Could you restate every record below word for word?

========================================================================

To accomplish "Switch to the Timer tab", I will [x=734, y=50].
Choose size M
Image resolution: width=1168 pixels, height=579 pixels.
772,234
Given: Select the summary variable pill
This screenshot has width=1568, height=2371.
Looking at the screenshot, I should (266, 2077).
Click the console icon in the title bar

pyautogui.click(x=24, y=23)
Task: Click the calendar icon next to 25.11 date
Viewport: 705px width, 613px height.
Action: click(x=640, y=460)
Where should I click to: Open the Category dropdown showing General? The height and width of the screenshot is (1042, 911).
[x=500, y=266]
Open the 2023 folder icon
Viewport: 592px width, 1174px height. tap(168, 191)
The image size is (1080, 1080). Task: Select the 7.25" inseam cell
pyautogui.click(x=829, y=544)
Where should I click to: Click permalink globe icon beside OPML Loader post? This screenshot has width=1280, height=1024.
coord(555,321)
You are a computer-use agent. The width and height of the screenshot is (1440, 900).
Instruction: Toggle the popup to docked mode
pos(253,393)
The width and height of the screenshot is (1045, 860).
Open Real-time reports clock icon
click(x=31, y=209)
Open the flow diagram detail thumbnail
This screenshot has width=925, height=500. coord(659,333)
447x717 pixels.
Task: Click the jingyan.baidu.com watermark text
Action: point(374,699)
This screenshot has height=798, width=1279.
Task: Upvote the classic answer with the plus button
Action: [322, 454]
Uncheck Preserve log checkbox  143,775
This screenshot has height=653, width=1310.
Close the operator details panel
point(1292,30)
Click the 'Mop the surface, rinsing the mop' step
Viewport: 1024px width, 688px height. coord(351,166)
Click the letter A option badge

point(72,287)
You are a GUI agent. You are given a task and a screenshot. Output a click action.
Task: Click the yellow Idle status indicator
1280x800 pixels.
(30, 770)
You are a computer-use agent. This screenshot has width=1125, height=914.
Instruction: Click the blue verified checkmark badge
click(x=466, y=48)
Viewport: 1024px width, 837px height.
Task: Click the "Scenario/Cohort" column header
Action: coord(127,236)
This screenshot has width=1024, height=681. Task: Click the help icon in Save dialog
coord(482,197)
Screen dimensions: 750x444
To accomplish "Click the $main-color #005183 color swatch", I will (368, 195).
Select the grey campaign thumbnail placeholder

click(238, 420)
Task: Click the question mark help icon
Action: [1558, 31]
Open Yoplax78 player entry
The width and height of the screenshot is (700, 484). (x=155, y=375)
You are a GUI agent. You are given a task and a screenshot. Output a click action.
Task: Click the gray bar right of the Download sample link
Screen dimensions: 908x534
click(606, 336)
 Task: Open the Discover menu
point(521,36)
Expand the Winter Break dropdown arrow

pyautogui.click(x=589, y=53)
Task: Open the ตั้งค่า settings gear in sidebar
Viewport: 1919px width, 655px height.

========================================================================

- _Task result_:
To accomplish "Switch to the Timer tab", I will [x=734, y=50].
Choose size M
Image resolution: width=1168 pixels, height=579 pixels.
772,234
Given: Select the summary variable pill
This screenshot has width=1568, height=2371.
Looking at the screenshot, I should (266, 2077).
Click the console icon in the title bar

pyautogui.click(x=24, y=23)
Task: Click the calendar icon next to 25.11 date
Viewport: 705px width, 613px height.
Action: click(x=640, y=460)
Where should I click to: Open the Category dropdown showing General? The height and width of the screenshot is (1042, 911).
[x=500, y=266]
Open the 2023 folder icon
Viewport: 592px width, 1174px height. tap(168, 191)
The image size is (1080, 1080). Task: Select the 7.25" inseam cell
pyautogui.click(x=829, y=544)
Where should I click to: Click permalink globe icon beside OPML Loader post? This screenshot has width=1280, height=1024.
coord(555,321)
You are a computer-use agent. The width and height of the screenshot is (1440, 900).
Instruction: Toggle the popup to docked mode
pos(253,393)
The width and height of the screenshot is (1045, 860).
Open Real-time reports clock icon
click(x=31, y=209)
Open the flow diagram detail thumbnail
This screenshot has width=925, height=500. coord(659,333)
447x717 pixels.
Task: Click the jingyan.baidu.com watermark text
Action: point(374,699)
This screenshot has height=798, width=1279.
Task: Upvote the classic answer with the plus button
Action: [322, 454]
Uncheck Preserve log checkbox  143,775
This screenshot has height=653, width=1310.
Close the operator details panel
point(1292,30)
Click the 'Mop the surface, rinsing the mop' step
Viewport: 1024px width, 688px height. coord(351,166)
Click the letter A option badge

point(72,287)
You are a GUI agent. You are given a task and a screenshot. Output a click action.
Task: Click the yellow Idle status indicator
1280x800 pixels.
(30, 770)
You are a computer-use agent. This screenshot has width=1125, height=914.
Instruction: Click the blue verified checkmark badge
click(x=466, y=48)
Viewport: 1024px width, 837px height.
Task: Click the "Scenario/Cohort" column header
Action: coord(127,236)
This screenshot has width=1024, height=681. Task: Click the help icon in Save dialog
coord(482,197)
Screen dimensions: 750x444
To accomplish "Click the $main-color #005183 color swatch", I will (368, 195).
Select the grey campaign thumbnail placeholder

click(238, 420)
Task: Click the question mark help icon
Action: [1558, 31]
Open Yoplax78 player entry
The width and height of the screenshot is (700, 484). (x=155, y=375)
You are a GUI agent. You are given a task and a screenshot. Output a click action.
Task: Click the gray bar right of the Download sample link
Screen dimensions: 908x534
click(606, 336)
 Task: Open the Discover menu
point(521,36)
Expand the Winter Break dropdown arrow

pyautogui.click(x=589, y=53)
Task: Open the ตั้งค่า settings gear in sidebar
Viewport: 1919px width, 655px height.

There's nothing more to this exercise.